Polikarpov et al. (2019) compared the experimental data of Badam et al. (2007) and Kazemi et al. (2017) on interfacial evaporation rate and temperature jump to the available SM and BKE-based non-equilibrium models . The SM formula overestimated the evaporation rate whereas the BKE-based kinetic model predicted the evaporation rate reasonably well. The interfacial temperature jump from BKE did not show good agreement with experiments.

The evaporative mass flux obtained from the molecular kinetic theory can also be used as an interfacial boundary condition in the quasi-equilibrium model (Qin and Grigoriev 2015). In this approach, the transport equations (Eqs. 4.74.11) are solved with evaporative heat flux calculated from Eq. (4.2). The evaporation rate in this formulation is approximated by using the SM formula (Eq. 4.32), instead of Eq. (4.1).

2.5 Accommodation Coefficient

The accommodation coefficient is a macroscopic measure of the actual (experimental) evaporation/condensation flux when compared with the estimated (theoretical) flux. In molecular terms, the accommodation coefficient of evaporation is the ratio of the molecular flux emitted from liquid surface and the molecular flux transferred to the vapor phase. Similarly, the accommodation coefficient of condensation is defined as the ratio of molecular flux absorbed by the liquid surface to the molecular flux impinging on it, the difference being reflected from the interface.

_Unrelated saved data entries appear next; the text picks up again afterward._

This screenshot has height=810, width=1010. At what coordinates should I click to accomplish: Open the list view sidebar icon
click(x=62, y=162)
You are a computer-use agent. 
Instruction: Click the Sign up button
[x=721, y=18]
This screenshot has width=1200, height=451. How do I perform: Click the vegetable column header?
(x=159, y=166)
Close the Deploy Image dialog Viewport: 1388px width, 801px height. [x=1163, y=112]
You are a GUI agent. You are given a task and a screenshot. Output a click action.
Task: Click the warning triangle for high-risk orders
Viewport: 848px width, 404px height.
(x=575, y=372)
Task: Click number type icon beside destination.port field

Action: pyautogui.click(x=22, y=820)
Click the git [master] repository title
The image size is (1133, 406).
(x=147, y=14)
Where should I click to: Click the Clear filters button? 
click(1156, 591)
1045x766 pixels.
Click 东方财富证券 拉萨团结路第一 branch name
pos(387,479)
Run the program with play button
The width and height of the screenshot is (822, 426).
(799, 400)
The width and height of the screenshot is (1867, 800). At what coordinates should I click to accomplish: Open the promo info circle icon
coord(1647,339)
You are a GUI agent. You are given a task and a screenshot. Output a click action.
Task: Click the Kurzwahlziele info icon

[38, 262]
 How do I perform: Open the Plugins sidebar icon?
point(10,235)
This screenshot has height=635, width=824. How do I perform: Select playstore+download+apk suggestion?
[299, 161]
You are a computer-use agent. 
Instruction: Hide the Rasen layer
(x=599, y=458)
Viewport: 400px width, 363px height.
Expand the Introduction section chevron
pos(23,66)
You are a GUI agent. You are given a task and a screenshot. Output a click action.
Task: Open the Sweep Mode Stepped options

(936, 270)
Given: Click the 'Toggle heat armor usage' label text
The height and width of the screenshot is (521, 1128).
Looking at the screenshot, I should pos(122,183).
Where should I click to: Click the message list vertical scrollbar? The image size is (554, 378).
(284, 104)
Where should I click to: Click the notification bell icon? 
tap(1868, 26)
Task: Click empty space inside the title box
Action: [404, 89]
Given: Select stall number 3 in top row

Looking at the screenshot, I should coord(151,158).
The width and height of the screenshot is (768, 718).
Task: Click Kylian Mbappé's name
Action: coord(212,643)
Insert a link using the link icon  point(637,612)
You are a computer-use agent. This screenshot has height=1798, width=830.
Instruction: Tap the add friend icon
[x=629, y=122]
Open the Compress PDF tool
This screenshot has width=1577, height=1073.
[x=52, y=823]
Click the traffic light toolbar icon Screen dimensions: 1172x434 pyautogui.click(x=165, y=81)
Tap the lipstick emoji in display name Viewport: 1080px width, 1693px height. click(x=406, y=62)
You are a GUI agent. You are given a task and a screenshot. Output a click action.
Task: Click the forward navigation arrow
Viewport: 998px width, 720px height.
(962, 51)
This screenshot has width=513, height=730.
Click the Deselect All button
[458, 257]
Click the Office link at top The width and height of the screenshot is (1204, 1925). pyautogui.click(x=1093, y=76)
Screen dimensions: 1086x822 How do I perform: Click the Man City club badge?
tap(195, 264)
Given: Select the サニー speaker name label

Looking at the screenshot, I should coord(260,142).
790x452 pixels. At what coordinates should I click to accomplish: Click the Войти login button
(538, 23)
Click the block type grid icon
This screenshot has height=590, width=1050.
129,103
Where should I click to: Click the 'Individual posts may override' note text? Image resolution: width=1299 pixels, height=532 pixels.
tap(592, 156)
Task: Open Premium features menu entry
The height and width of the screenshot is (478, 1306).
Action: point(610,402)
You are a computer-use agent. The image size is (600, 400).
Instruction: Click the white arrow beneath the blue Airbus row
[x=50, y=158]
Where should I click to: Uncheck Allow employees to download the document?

In the literature, these evaporation and condensation coefficients are assumed to be equal. A value of unity will indicate an equilibrium condition though evaporation and condensation are strongly non-equilibrium phenomena. Hence, a unit accommodation coefficient may be applicable only for weak evaporation (Kryokov and Levashov 2011). These coefficients, though less than unity, are treated to be constant, but are expected to show dependence on temperature, pressure, and contaminants spread over the interface (Marek and Straub 2001). Accommodation coefficient may also be estimated by comparing kinetic theory predictions of macroscopic quantities such as heat fluxes and water production rate with a fully continuum-scale model. In principle, the quantification of accommodation coefficients requires molecular dynamic simulation and is a topic of research.

3 Closure

The quasi-equilibrium model of evaporation utilizes continuum tools and is conceptually simple. However, the resulting mathematical problem is coupled and nonlinear and can only be solved using approximate computational tools. The non-equilibrium model based on the kinetic theory is rich in physics and postulates the appearance of a Knudsen layer at the air-water interface. The extent of jump across the Knudsen layer in continuum-scale properties such as temperature, pressure, and velocity are expected to be important for microscale device-level applications of evaporation and condensation. These calculations are formulated using the framework of kinetic theory of gases. The significance of such Knudsen layer at the liquid-vapor interface in engineering applications remains to be conclusively established.